C'est sans doute la pire saison des Girondins depuis longtemps. Embourbé dans la gestion calamiteuse de son actionnaire King Street qui est en train de jeter l'éponge, un vestiaire fissuré de partout, un entraîneur qui attend sa fin de contrat après avoir commis pas mal d'erreurs, le club au scapulaire multiplie les problèmes. Il n'avait pourtant jamais été question de maintien jusqu'en janvier puis, telle une cocotte-minute, tout a explosé. 2 victoires et un nul sur les 16 derniers matches ont fait sauter les dernières digues qui protégeaient les Bordelais du bas du classement. Avec seulement deux points d'avance sur le barragiste nantais, rien n'est encore assuré, d'autant que Lens viendra jouer son avenir européen au Matmut Atlantique avant un déplacement sans doute décisif à Reims lors de la 38e journée.

Brest, 14e, 40 points :

Un peu comme Strasbourg, le Stade Brestois s'est mis dans la difficulté tout seul.
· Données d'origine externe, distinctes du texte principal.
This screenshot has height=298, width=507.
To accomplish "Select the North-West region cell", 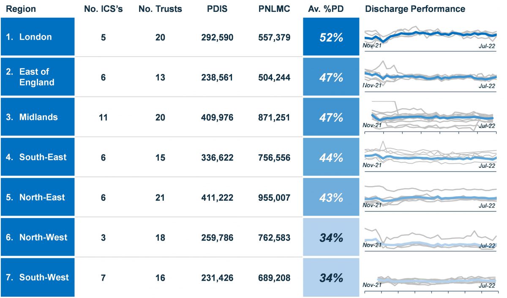I will pyautogui.click(x=37, y=238).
Coincés au milieu du classement depuis le début de la saison, les Bretons n'ont jamais trop regardé dans leur rétroviseur seulement la mauvaise série actuelle, une victoire sur les 8 derniers matches, les oblige à observer la dangereuse réalité en face. Ils n'ont que trois points d'avance sur le 18e et la dynamique du moment n'inspire pas à la confiance, en témoignent la fessée reçue contre les Canaris à Francis-Le Blé (4-1) et la défaite en toute fin de rencontre face à dix Niçois (3-2). Le calendrier ne leur est pas vraiment favorable non plus. Il faudra aller à Montpellier avant de terminer la saison à domicile face au PSG. S'il y a encore un peu de monde entre les Brestois et la zone dangereuse, la méfiance est de mise.

Reims, 13e, 42 points :

Les Champenois semblaient eux aussi à l'abri après avoir corrigé le tir suite à un mauvais début de saison. Mais ici aussi la dynamique du moment n'est pas bonne avec deux petits succès sur les 15 dernières rencontres. Le Stade de Reims ne gagne pas souvent, mais ne perd pas beaucoup non plus, enchaînant surtout les matches nuls d'où cette impression de surplace et de ce bas de classement qui se rapproche. Le départ déjà officialisé en fin de saison de David Guion a sans doute dû jouer un peu dans les têtes. Avec 42 unités au compteur, il n'y a pas péril en la demeure. Un point devrait suffire à sauver les têtes rémoises, mais si on regarde le calendrier, c'est loin d'être fait. Car après la défaite contre Monaco ce week-end (1-0), ça enchaîne avec un déplacement à Paris puis la réception de Bordeaux, dans un match qui pourrait bien prendre des allures de finale pour ces deux équipes.